A problem that consistently confronts racist law makers in the question of defining who is “Negro” and who is “white.” In general, two schools of “thought” prevail is the United States on this issue. In about nine states a Negro is anyone who had a grandparent who was a Negro. The laws generally define such a person as “having one-eighth or more Negro blood” or as an “octoroon.” The other definition of Negro is used in at least six states: a Negro is any person who has “any trace of Negro blood.” The circularity of these statements does not seem to trouble the opponents of miscegenation.

Virginia provides an interesting example of racist legal gymnastics. Whites in that state can marry neither Negroes nor American Indians. In Virginia, a Negro is a person who has any Negro ancestor, and an American Indian is a person who had at least one Indian grandparent. If someone has one-sixteenth or less “Indian blood” then he is a white. But Virginia still hasn’t decided what you are if you have one-eighth Indian heritage, i.e. one of your great-grandparents was an Indian. Furthermore, if a man is an inhabitant of an Indian tribal reservation and has at least one Indian grandparent and less than one-sixteenth “Negro blood,” then despite the state’s definition of a Negro he may be regarded as an Indian on the reservation. Once he leaves the reservation, however, he undergoes a legal metamorphosis and becomes a Negro. Of course he can then move to Mississippi, where the “octoroon” requirement prevails, and thus become a Caucasian.

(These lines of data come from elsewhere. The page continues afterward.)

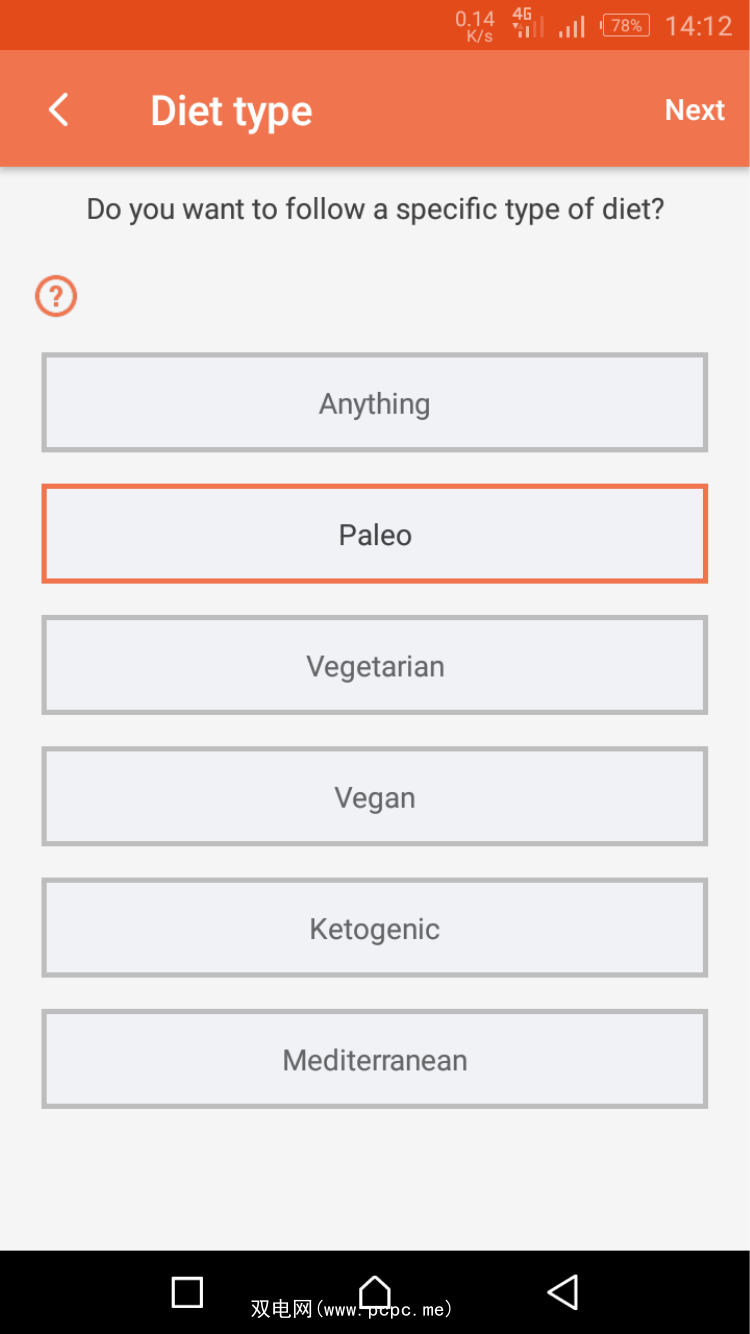Tap the specific diet question text
Image resolution: width=750 pixels, height=1334 pixels.
pos(375,209)
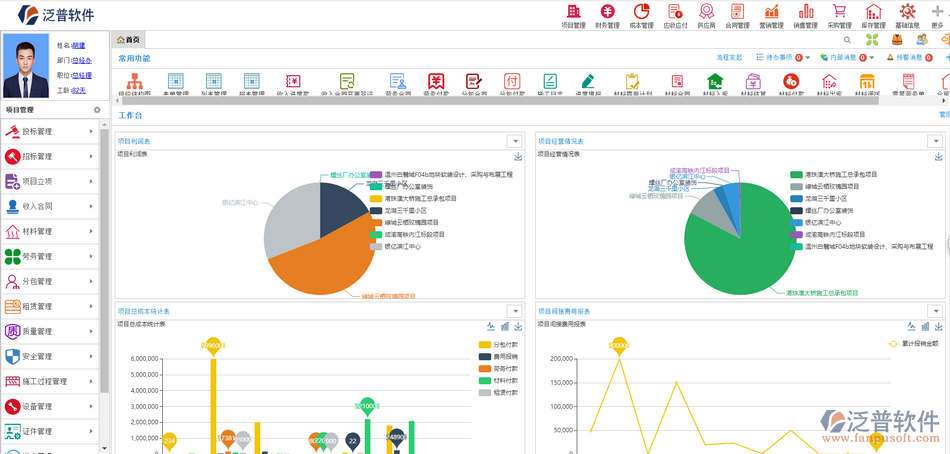Click the 基础信息 gear icon
This screenshot has height=454, width=950.
click(907, 14)
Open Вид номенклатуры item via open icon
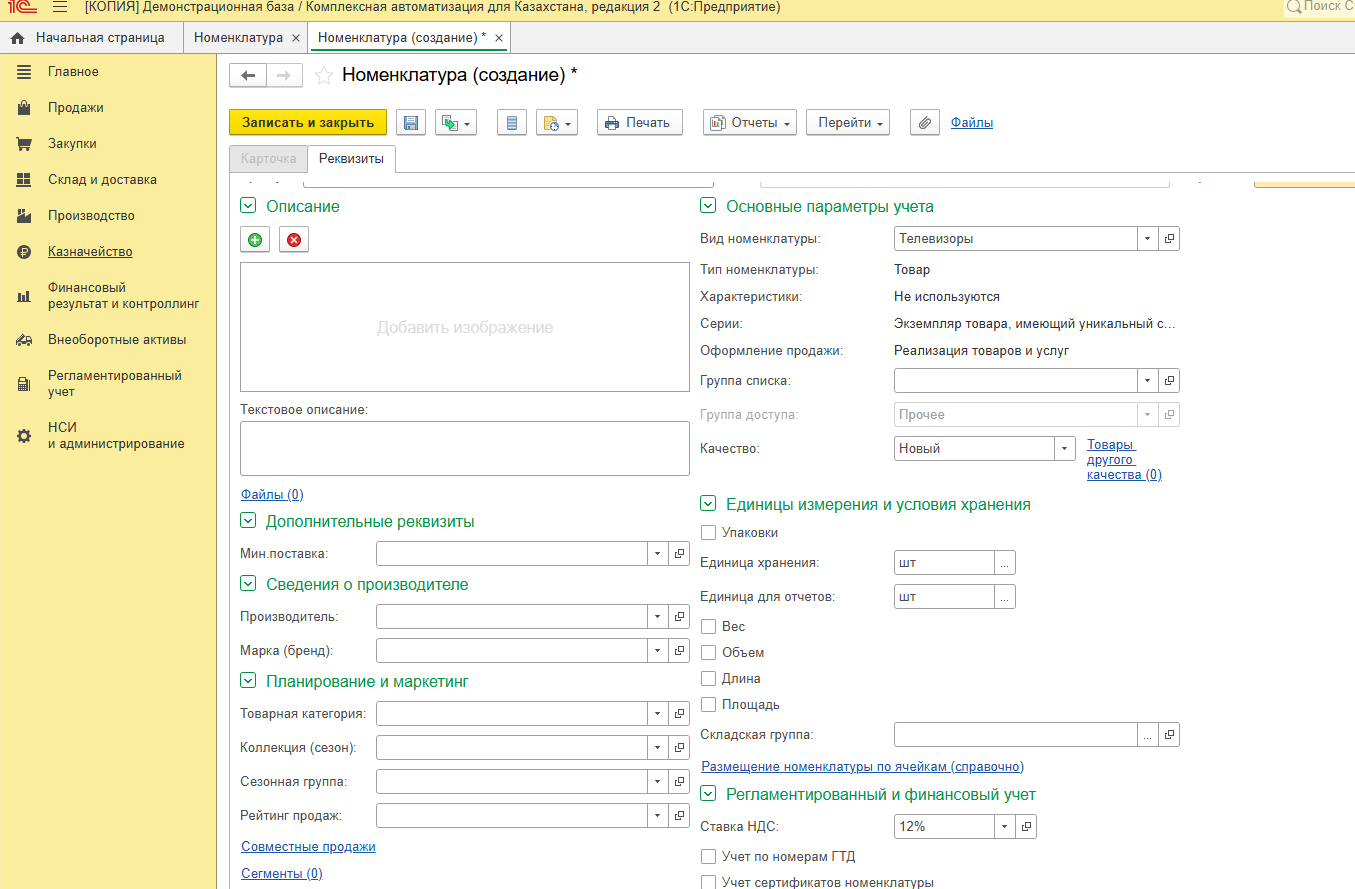This screenshot has height=889, width=1355. 1169,239
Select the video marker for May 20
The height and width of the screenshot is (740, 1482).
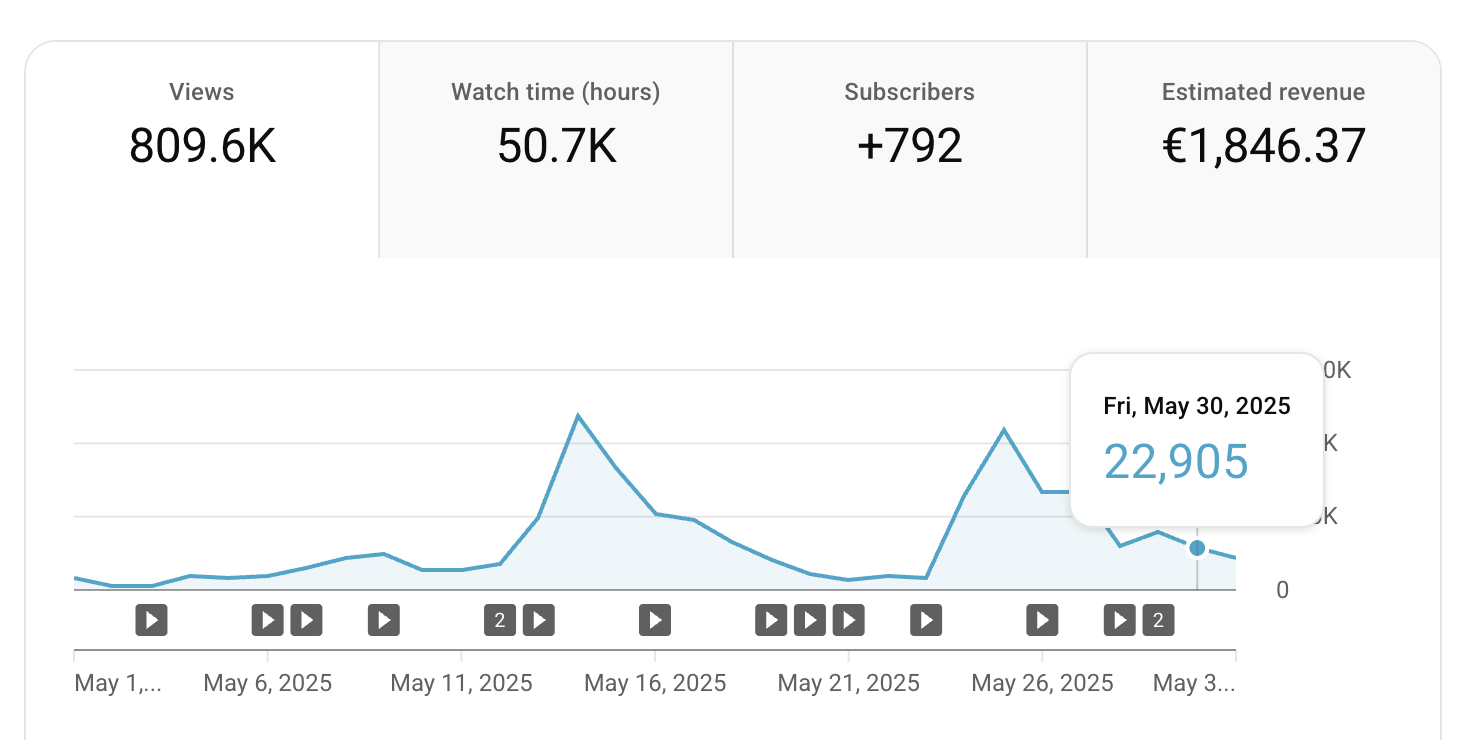pos(810,621)
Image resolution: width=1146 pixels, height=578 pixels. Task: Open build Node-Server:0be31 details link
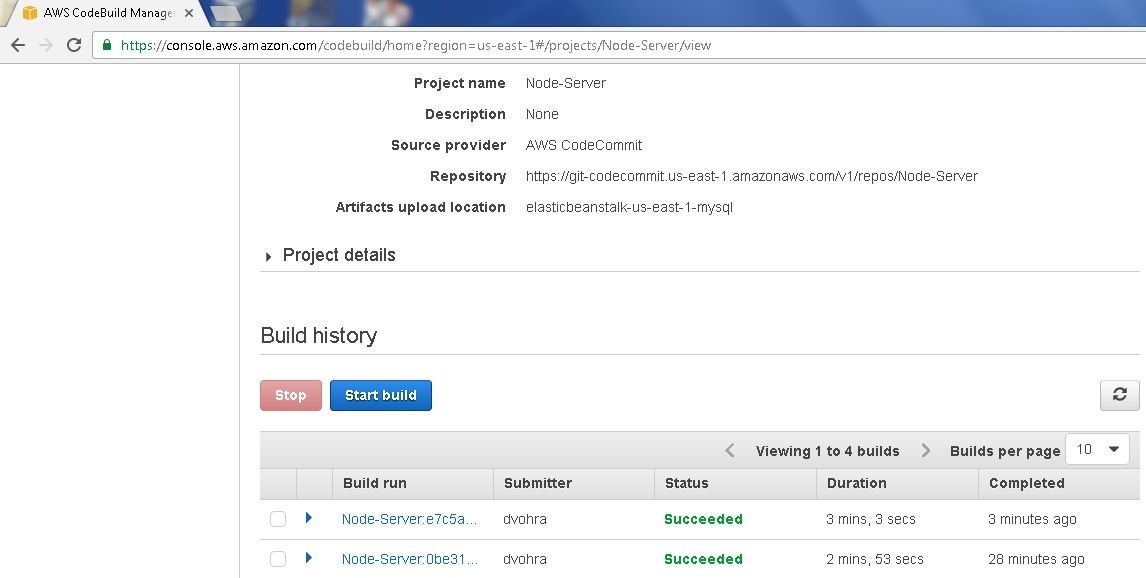[x=410, y=559]
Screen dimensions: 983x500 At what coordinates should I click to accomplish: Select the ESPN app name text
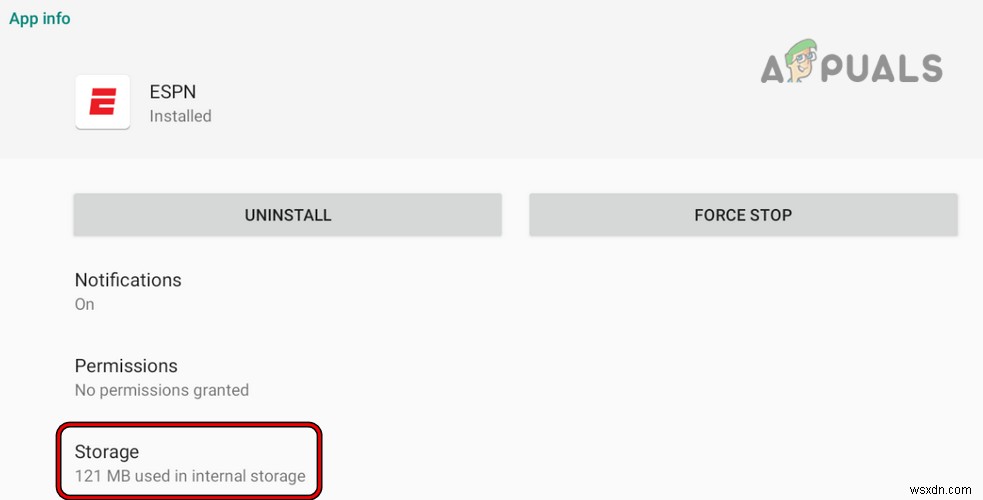point(175,91)
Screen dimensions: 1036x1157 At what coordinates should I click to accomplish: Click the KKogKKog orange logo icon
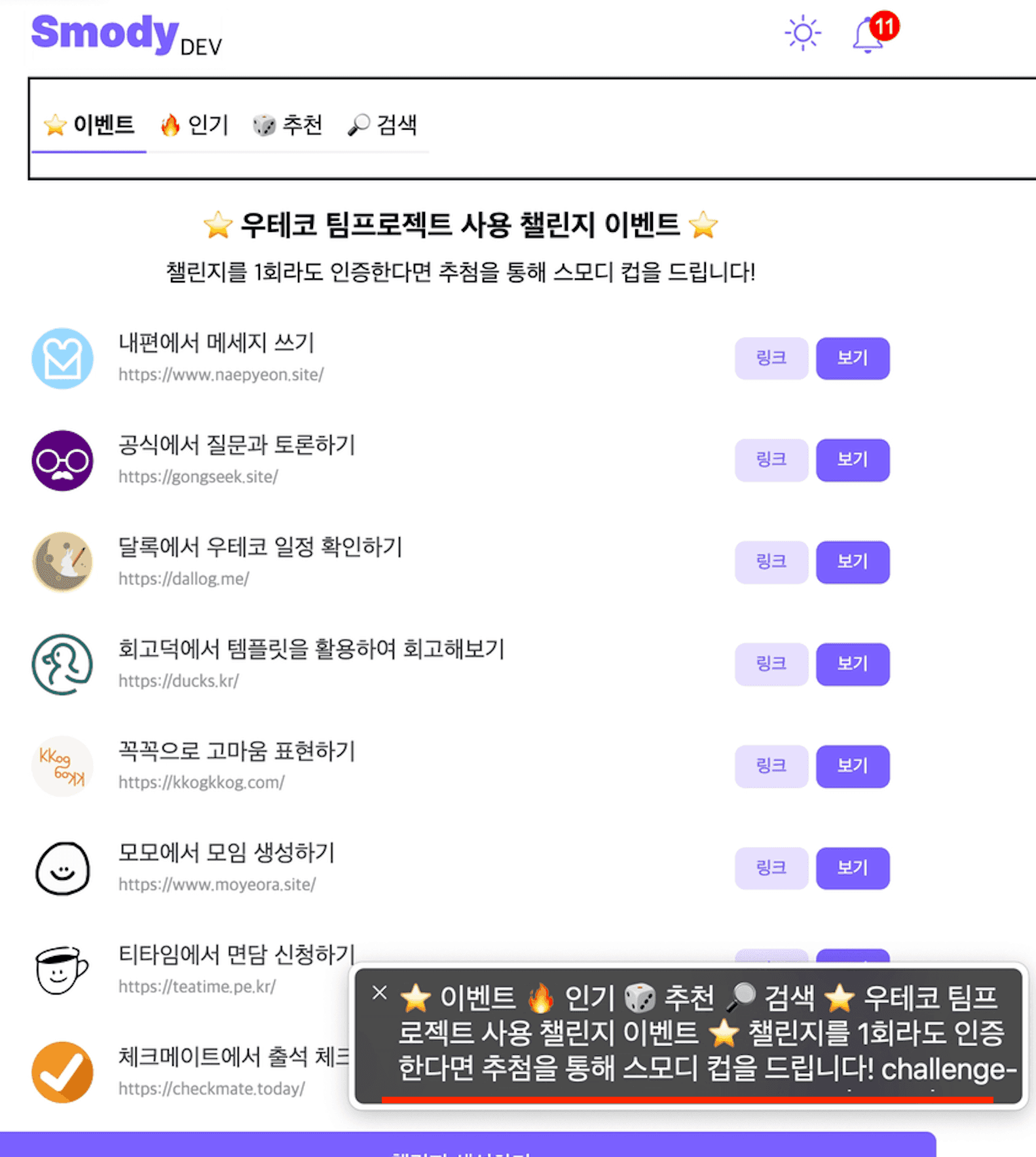pos(62,767)
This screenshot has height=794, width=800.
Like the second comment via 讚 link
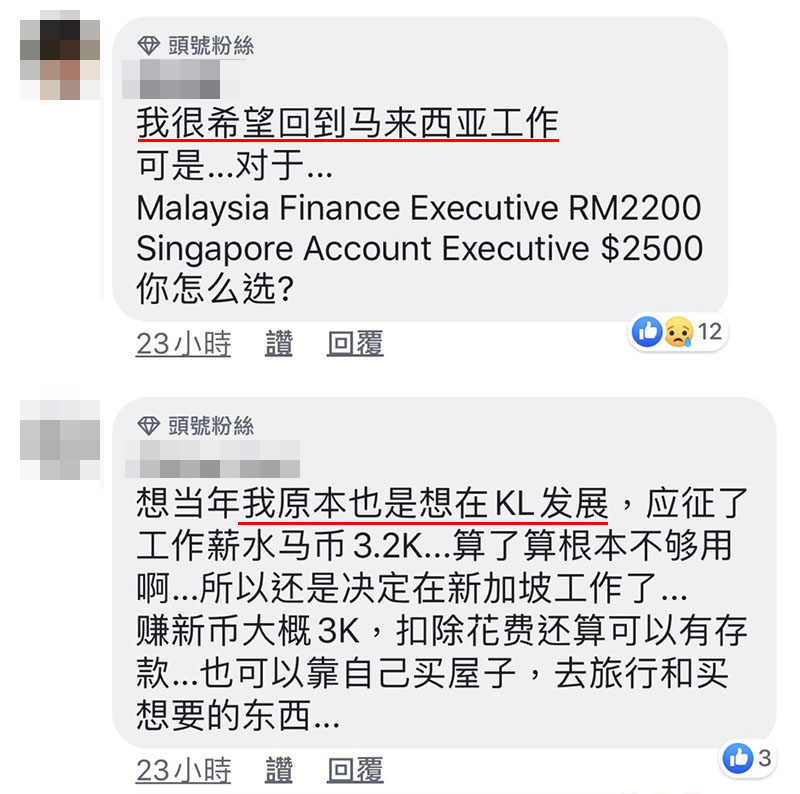pos(279,770)
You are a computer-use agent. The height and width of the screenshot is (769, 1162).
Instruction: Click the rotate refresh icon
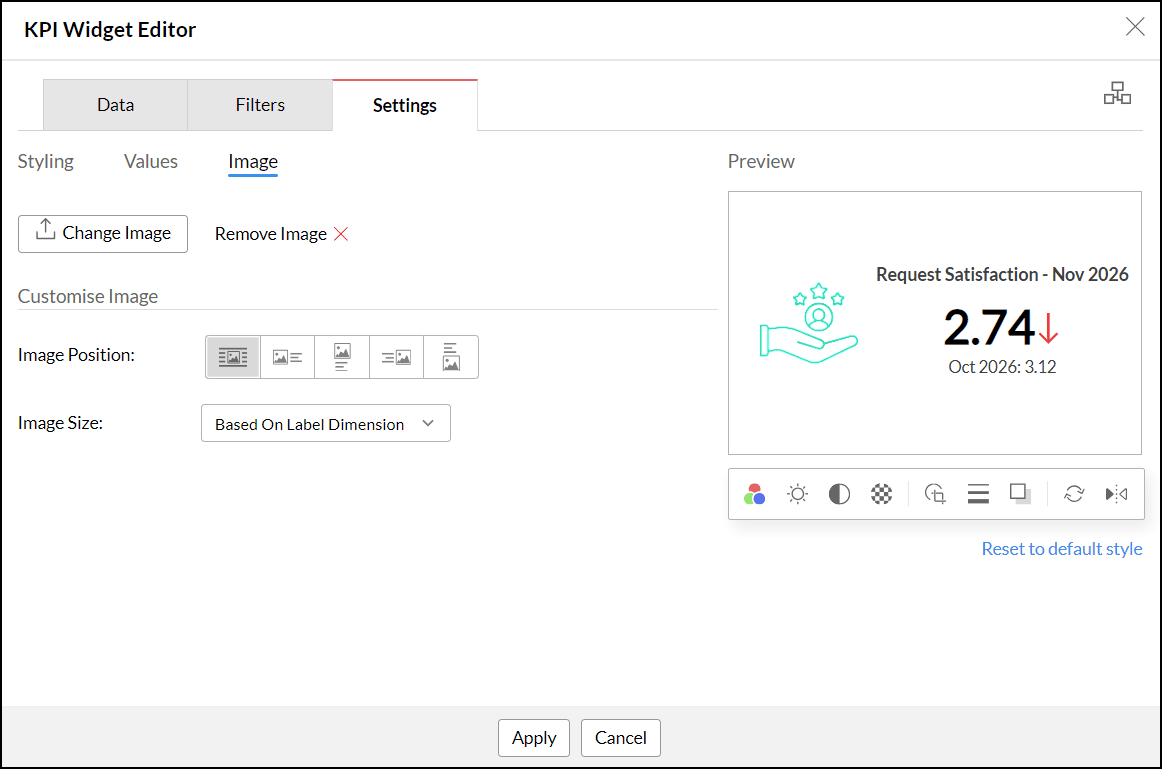(x=1074, y=494)
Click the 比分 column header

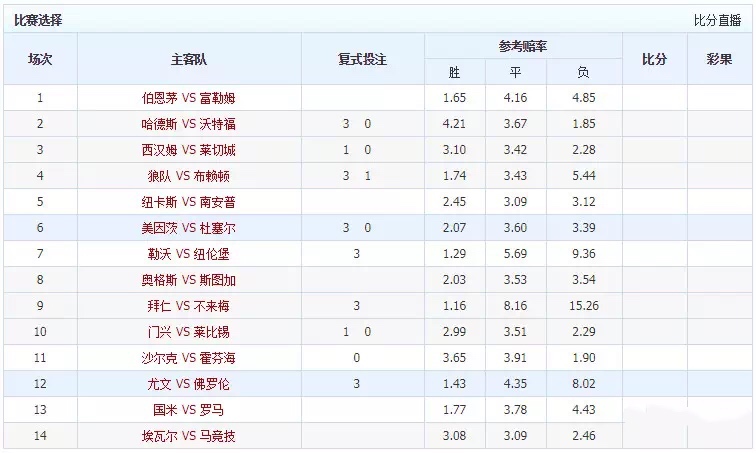654,59
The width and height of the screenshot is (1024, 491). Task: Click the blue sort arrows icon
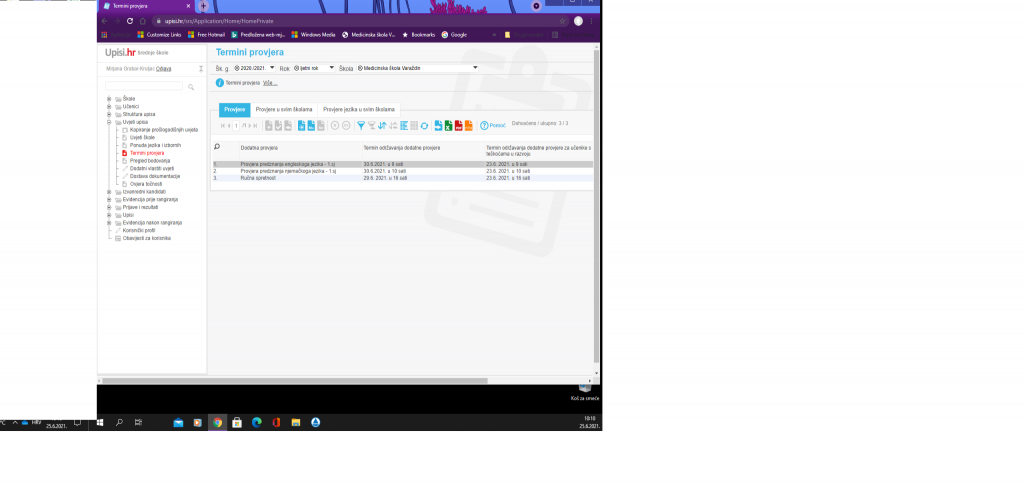coord(381,125)
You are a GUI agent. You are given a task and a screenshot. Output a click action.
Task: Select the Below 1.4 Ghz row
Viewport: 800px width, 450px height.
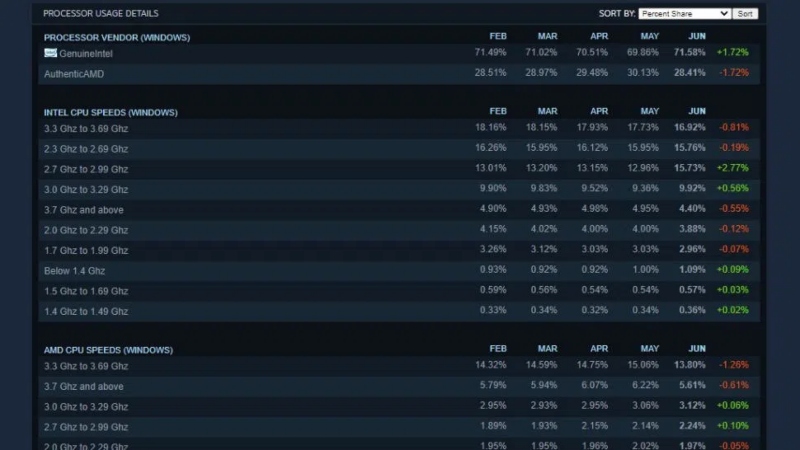(x=74, y=271)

Oklahoma courts have decided that American Indians are “white” and therefore may not marry “any person of African descent.” In Alabama, however, Indians are mulattoes, according to the courts, and therefore cannot marry whites. Filipinos in Louisiana must be able to prove that they are “not basically negroid” before they can marry whites. Indiana courts have revealed that “all Mexicans are not white persons and some of them are negroes,” and therefore non-Negro Mexicans can marry either Negroes or whites.